But even with pictures, good guidebook and caution, experts still advice
against picking white edible mushrooms _at all_. The risk of accidentally
picking a destroying angel is not worth it, as any forest that has e.g.
champignons ( _Agaricus_ ) is going to have other good, non-white mushrooms as
well.

------
wessorh
I farm in the SF bay area and the reason we never grow or server white carrots
is that we have lots of water hemlock on the farm. I like to teach visitors
that not everything on the farm is edible because Berkeley.

------
goda90
This is why you always need positive identification of a plant when foraging.
Match all the details and know the look alikes. Compare a list of edible
berries to poisonous ones and you'll see lots of overlapping features.

------
philiplu
Interesting. I didn’t realize there was a related plant worse than Conium
Maculatum, poison hemlock. Which I am way too familiar with - they’re common
here in the Seattle area. My neighbor owns a restaurant that specializes in
using lots of different herbs, and a few years ago we were in my backyard when
she pointed out these tall plants with purple-spotted hollow stems, looking
kind of like Queen Anne’s Lace.
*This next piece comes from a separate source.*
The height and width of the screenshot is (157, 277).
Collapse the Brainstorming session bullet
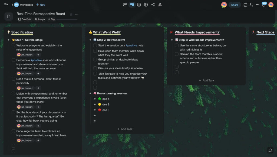point(91,93)
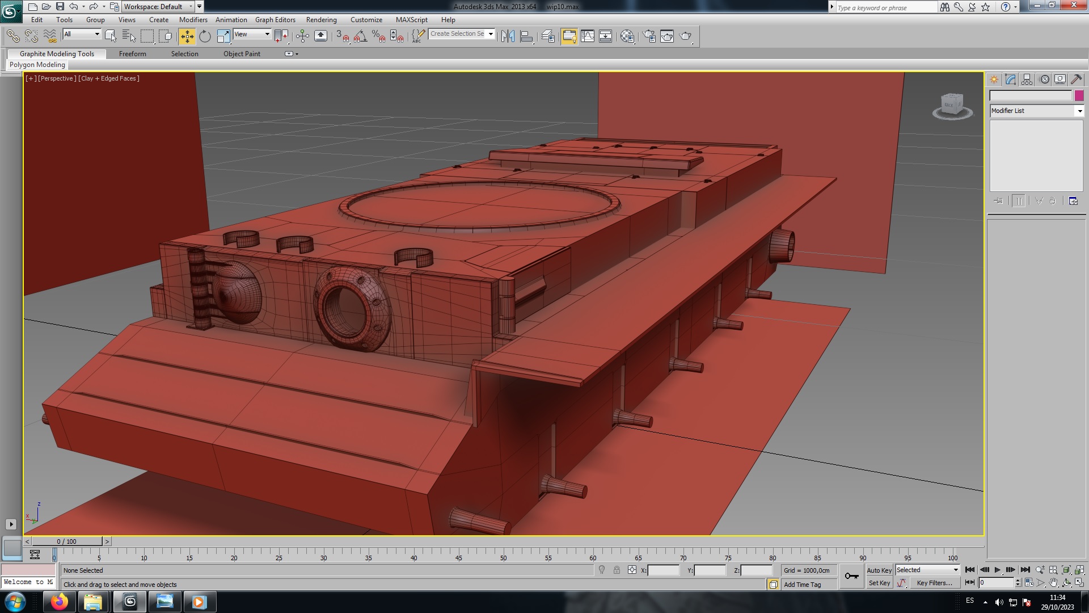
Task: Click the Key Filters button
Action: pos(934,583)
She told me what they were, and that I really
needed to get rid of them. Been trying for years to do so. Damn things are
really persistent, with long deep roots. Plus, when I weed them out (with
gloves on, always), you can’t dump them in yard waste or compost. They’ve got
to go in the trash. Fortunately, my kids are now old enough to know to leave
them be, and warn me when they see them.

------
deerIRL
We have this growing wild everywhere in Northern Saskatchewan. I always was
terrified I would accidentally touch it and die as a kid up at our cabin.

Thankfully, once you know what to look for, it sticks out like a sore thumb.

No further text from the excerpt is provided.